報道によると、死亡した男性は、ストーカー規制法にもとづく禁止命令が出ていたにもかかわらず、3月26日、ポケモンセンターで勤務中だった女性(当時21歳)に近づき、首や腕を何度も刺し、死亡させた疑いが持たれています。
すでに被疑者が死亡してしまった場合でも、書類送検することに「意味があるのか」といった声もみられます。簡単に解説します。
●捜査をしたら検察に送るのが原則
警察は、捜査した事件を「速やかに」検察官に送らなければなりません(刑訴法246条)。

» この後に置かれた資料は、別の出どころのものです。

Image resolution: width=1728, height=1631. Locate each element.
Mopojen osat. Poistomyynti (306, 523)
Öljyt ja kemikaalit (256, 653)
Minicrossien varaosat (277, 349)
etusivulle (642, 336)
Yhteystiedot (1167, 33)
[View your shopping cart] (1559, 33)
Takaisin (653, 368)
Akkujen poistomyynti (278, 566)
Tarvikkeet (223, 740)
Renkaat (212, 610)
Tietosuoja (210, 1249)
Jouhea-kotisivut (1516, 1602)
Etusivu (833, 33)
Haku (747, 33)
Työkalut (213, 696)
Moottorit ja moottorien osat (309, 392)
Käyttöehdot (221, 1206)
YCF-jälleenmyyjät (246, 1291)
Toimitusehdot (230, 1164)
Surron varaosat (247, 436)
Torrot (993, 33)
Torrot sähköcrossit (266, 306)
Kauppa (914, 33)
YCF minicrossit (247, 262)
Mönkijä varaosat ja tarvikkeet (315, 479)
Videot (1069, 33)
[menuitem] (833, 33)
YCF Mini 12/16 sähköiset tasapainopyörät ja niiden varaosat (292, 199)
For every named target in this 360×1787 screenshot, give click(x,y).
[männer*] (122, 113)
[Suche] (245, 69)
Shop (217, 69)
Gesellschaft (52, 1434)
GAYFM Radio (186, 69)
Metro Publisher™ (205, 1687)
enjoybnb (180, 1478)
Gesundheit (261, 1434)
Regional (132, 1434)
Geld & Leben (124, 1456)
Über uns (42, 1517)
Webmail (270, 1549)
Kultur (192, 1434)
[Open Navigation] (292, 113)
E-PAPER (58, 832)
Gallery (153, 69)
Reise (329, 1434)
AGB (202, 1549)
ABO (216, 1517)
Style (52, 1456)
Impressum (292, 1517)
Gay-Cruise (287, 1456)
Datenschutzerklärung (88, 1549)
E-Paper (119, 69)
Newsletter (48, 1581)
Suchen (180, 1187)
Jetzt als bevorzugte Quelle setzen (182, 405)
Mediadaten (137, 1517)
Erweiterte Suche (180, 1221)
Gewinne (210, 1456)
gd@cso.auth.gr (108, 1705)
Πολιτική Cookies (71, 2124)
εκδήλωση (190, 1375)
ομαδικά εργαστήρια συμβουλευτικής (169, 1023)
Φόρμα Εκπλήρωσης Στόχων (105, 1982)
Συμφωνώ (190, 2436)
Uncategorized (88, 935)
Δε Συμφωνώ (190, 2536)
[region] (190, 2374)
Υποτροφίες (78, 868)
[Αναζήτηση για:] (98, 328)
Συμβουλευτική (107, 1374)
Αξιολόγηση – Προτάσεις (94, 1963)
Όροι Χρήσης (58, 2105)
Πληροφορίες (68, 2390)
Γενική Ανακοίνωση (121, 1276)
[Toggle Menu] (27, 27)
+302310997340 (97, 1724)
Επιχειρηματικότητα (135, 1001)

ごく軽い事件についての微罪処分などの例外はありますが、殺人はこのような例外にはあたりません。被疑者が死亡していても同じです。
もっとも、死亡した人を刑事裁判にかけることはできません。刑罰を科す相手がいないからです。そのため検察官は起訴できず、通常「被疑者死亡」を理由に不起訴とします。
●不起訴でも、遺族にできることはある
一つは被害者等通知制度です。検察庁は、希望した遺族に、事件の処理結果や不起訴の理由の概要を通知します。しかし、検察官に事件が送致されなければ、そもそも処理が始まりません。
もう一つは記録の閲覧です。殺人罪は、遺族が刑事裁判に参加できる罪です(刑訴法316条の33第1項1号)。こうした事件では、実況見分調書などの客観的な証拠の閲覧が認められます。検察庁に記録があって初めて、この申請ができます。
もっとも、関係者の供述調書は原則として開示されません。
●検察官が処分を決め、記録が残る
今回の容疑には、殺人だけでなくストーカー規制法違反も含まれています。禁止命令が出ていたのに事件を防げなかった経過も、捜査の対象です。
検察官は、送られた記録を読むだけの立場ではありません。
必要と認めれば自ら捜査できますし(刑訴法191条1項)、警察の捜査に足りないところがあれば補ったうえで、処分を決めます。
被疑者が死亡していても、この手続を経ることで、事件の全容が公的な記録として確定し、保存されることになります。
なお、警察には、ストーカー事案で重大な結果が生じた場合に、相談への対応が適切だったかを内部で検証する仕組みがあります。
これは警察内部の取り組みで、送検によって動くものではありませんが、こうした検証や再発防止の議論に確かな裏付けを与えるのは、きちんと尽くされた捜査と、そこで固められた事実です。
すでに死亡している人を送検することは、決して無意味な手続ではありません。事件がなぜ起き、なぜ防げなかったのかを後から検証できるように、その出発点となる記録を残すということは重要だと思います。
小倉匡洋(弁護士ドットコムニュース編集部記者・弁護士)
※8月3日13時10分 誤字を訂正しました。